Even in this desert that hasn’t been an ocean for millions of years, there is an Atlantis myth. This articulated landscape reminds you that others came before you, and the world was not always the way you know it.


And it will change, again . . . soon.


Stepping around piles of fresh manure, we hiked through towers of Petra-like cities carved by the architecture of the crumbling planet. Traces of late Spring snow demonstrated the ancient process, still in action -- tiny, temporary rivers and waterfalls trickle down, carving the sandstone as blasts of rain/snow/hail sting my face, trying to sculpt me.


Am I up to another transformation? Do I have a choice?


The impression of a fabulous urban ruin was noted in the 1880 Dutton report, quoted in the Visitor Center: “The resemblances to strict architectural forms are often startling” suggesting “the work or giant hands, a race of genii once rearing temples of rock, but now chained up in a spell of enchantment, while their structures are falling in ruins through centuries of decay.”


Others have been sent into delirious fantasies like my own by these amazing chunks of rock. How many centuries has this been going on? Did sorcerers live and do magic here, among stone sentinels, beasts, guardians -- and even a giant sewing machine?


Words fail me here.
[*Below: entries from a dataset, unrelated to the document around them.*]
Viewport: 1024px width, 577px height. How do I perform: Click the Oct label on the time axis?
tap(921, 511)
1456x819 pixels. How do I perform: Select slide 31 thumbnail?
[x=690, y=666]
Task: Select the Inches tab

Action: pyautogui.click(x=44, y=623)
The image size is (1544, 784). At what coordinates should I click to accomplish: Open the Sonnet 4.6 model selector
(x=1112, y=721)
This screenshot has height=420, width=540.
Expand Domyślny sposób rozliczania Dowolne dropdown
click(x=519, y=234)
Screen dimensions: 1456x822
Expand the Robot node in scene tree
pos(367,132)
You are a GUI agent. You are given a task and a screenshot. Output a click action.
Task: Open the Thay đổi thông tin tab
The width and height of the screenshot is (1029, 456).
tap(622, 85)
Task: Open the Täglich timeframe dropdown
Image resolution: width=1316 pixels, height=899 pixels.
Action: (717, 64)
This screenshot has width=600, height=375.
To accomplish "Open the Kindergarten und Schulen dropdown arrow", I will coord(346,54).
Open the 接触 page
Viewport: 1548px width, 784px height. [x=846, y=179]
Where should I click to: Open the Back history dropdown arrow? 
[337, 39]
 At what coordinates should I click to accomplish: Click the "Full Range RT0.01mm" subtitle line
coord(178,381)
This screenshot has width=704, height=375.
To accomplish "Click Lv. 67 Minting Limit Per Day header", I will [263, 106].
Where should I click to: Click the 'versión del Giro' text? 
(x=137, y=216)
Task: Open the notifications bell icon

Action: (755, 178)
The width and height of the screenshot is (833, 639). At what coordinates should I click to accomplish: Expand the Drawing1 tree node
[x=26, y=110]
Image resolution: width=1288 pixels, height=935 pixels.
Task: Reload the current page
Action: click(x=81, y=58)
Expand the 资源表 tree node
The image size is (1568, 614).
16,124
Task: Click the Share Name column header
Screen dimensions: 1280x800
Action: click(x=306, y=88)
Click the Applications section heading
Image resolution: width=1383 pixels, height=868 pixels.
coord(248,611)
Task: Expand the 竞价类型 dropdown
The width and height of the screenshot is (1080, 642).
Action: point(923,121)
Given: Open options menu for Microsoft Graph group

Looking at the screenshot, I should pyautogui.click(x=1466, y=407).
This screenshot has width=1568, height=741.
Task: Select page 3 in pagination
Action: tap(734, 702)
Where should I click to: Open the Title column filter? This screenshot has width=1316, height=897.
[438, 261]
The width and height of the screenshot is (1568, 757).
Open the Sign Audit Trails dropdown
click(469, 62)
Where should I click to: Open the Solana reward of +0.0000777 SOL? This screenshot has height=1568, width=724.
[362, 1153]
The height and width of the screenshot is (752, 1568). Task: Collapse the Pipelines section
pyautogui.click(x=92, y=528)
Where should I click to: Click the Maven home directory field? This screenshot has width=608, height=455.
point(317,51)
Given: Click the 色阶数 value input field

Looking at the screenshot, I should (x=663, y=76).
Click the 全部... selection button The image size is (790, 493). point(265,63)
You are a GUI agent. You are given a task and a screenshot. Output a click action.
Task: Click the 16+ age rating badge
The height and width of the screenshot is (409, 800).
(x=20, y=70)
I’ll have to explain in Max Ernst-type drawings that I’l have to embellish in the computer to come near to the full effect. Still it’s not the same as being there.

Would it be possible to create an artificial process to sculpt hoodoos? Could I find materials that could be molded as multi-layered witch’s brew that could be worked with fire-hose and sand-blaster?


Some of these structures have holes that look like blue eyes when the sky shows through. What did people who saw them think when they finally met people with blue eyes?


At the bottom of the canyon, down the manure-peppered trails, an outhouse. Strange, how after all this incredible beauty, a simple utilitarian structure can be gorgeous. A full bladder can trump the eyes.


Back at the edge of the canyon, we saw an old man on a bench. He had an oxygen tank and a pizza. Emily and I hoped that decades from now, we would be able sit at such vistas, with oxygen tanks, pizzas, and incredible memories.


At the Bryce Canyon Mexican Restaurant, we ate tacos while the stuffed head of the Jackalope, that magic creature of Wild West roads, with its antlers and ears erect, watched.